=== Data for this task ===
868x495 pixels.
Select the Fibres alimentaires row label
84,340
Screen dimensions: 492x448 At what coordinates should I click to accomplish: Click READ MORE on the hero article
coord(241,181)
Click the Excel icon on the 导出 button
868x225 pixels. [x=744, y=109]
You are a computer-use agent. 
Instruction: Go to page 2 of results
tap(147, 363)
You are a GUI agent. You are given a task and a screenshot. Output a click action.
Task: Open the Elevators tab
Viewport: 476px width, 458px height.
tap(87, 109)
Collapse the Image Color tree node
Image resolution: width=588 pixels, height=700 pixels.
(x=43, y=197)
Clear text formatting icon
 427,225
===
=== Data for this task ===
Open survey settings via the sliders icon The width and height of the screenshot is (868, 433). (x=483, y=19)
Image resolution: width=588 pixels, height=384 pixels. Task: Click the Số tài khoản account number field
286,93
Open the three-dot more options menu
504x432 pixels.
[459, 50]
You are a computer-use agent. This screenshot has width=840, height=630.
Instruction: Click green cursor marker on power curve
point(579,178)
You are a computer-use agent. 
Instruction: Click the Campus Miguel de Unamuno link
===
=== Data for this task ===
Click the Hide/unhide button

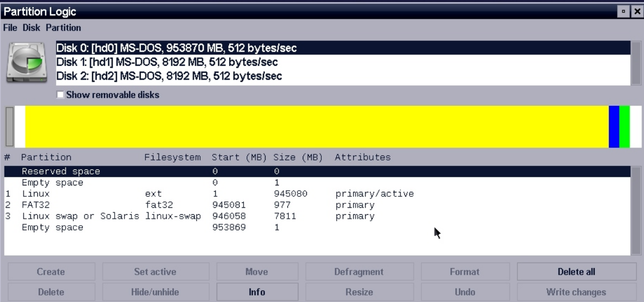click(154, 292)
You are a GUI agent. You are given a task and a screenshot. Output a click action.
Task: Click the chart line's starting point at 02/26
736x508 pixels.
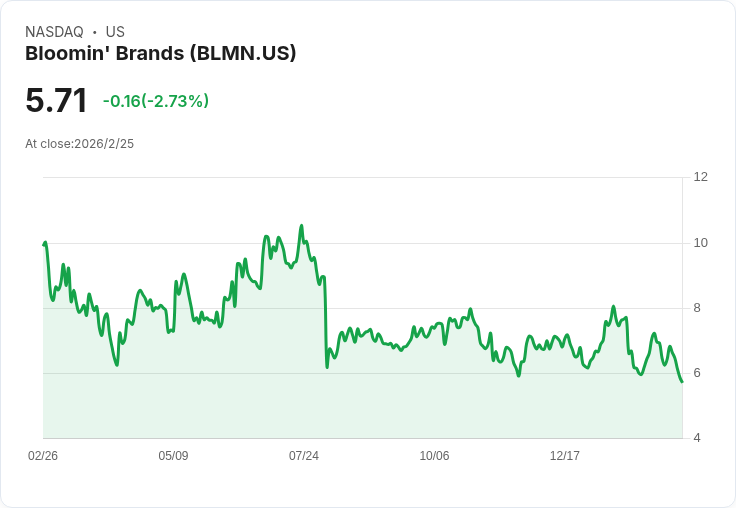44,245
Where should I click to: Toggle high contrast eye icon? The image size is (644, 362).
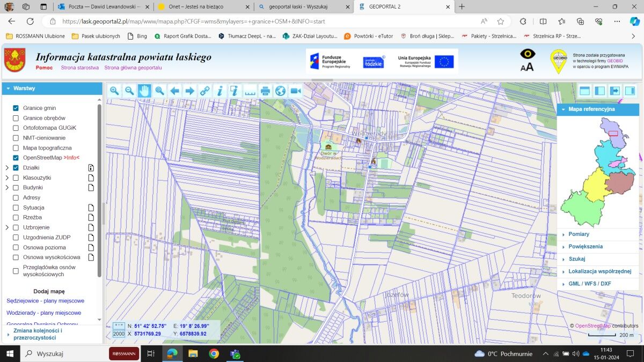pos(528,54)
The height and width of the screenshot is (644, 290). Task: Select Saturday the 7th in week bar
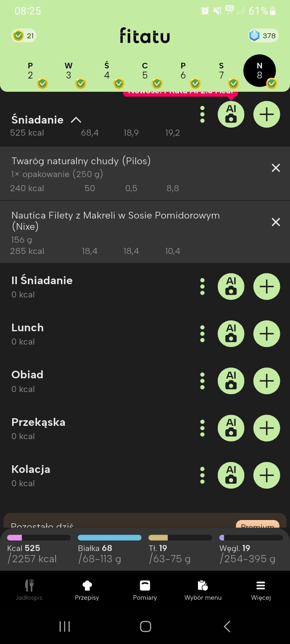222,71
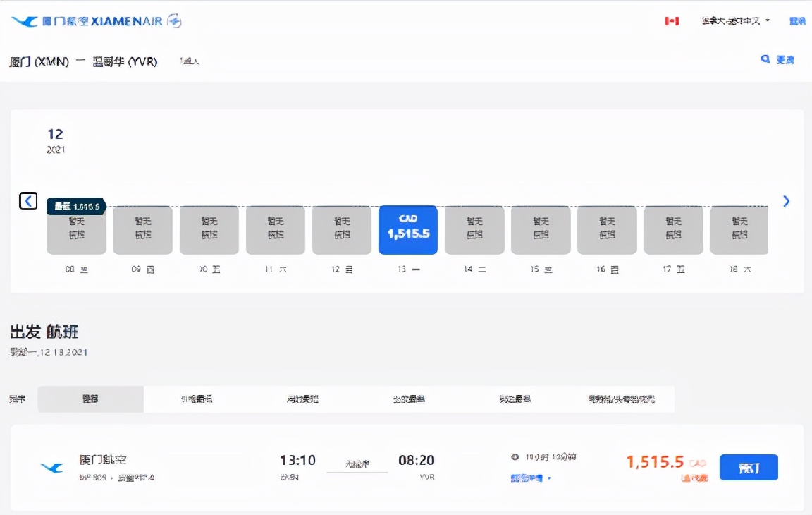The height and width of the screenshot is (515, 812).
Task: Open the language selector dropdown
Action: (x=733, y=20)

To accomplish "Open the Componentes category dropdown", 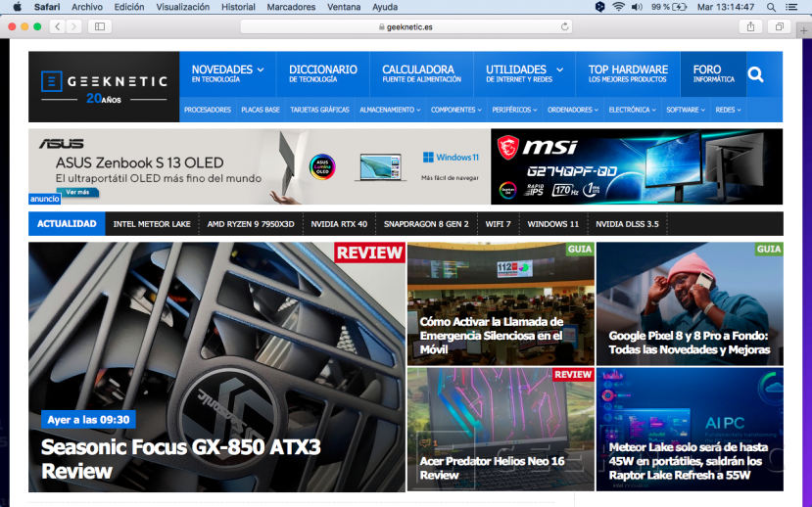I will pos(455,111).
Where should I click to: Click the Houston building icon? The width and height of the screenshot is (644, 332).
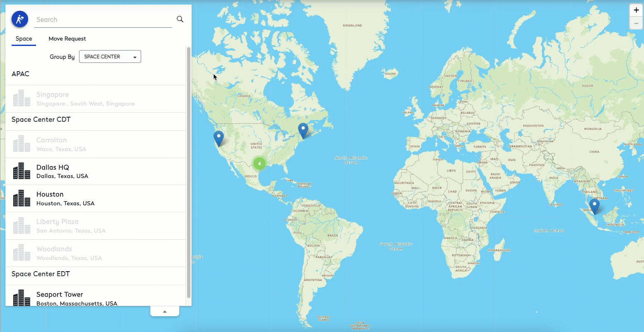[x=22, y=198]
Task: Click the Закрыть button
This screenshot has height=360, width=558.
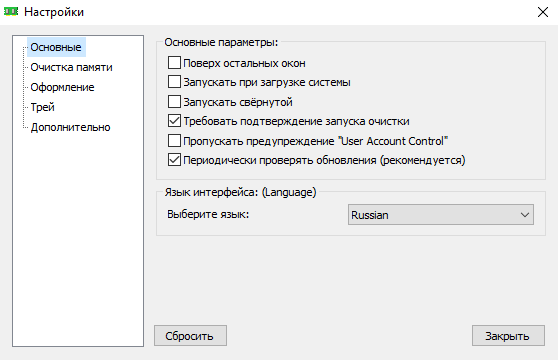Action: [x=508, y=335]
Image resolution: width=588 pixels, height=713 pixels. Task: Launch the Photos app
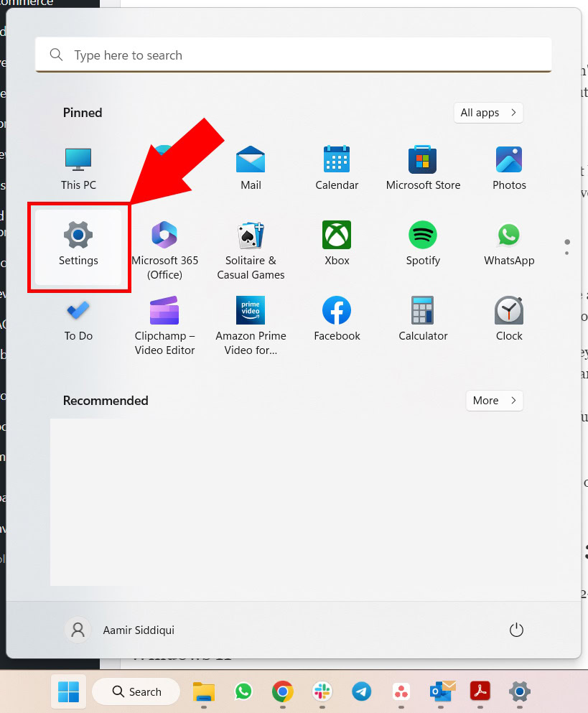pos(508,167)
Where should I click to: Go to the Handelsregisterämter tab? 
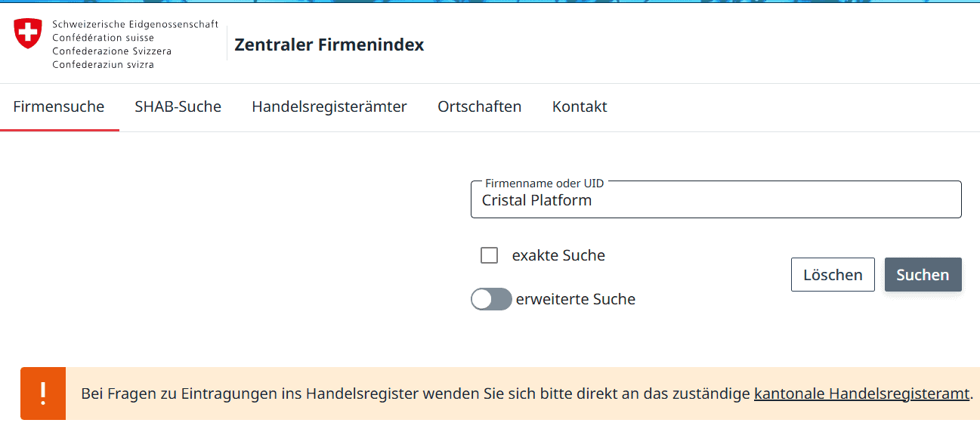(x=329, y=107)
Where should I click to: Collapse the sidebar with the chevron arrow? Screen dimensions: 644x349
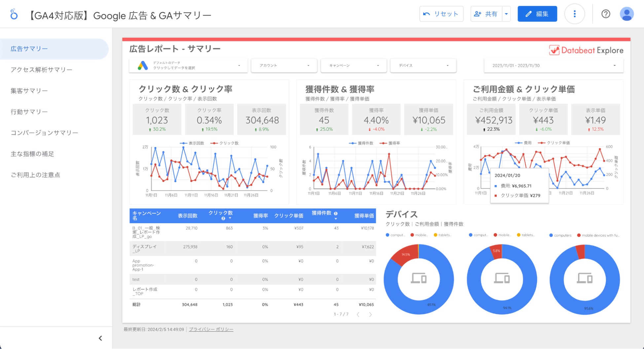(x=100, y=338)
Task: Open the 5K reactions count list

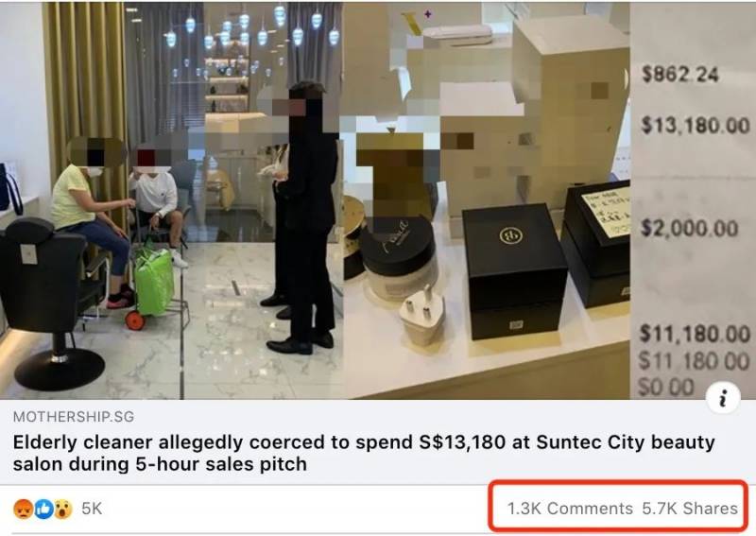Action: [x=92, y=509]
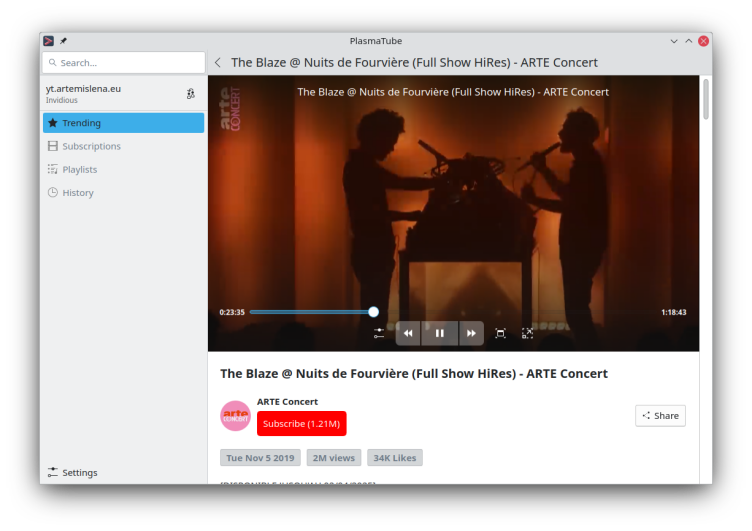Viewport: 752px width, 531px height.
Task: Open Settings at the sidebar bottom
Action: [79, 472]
===
Copy out the range of lines above starting at the line with "You are a computer-use agent. This" and ending at the line with "Instruction: Click the", exactly and including both.

**Written answer**
You are a computer-use agent. This screenshot has width=840, height=630.
Instruction: Click green cursor marker on power curve
point(579,178)
You are a computer-use agent. 
Instruction: Click the Campus Miguel de Unamuno link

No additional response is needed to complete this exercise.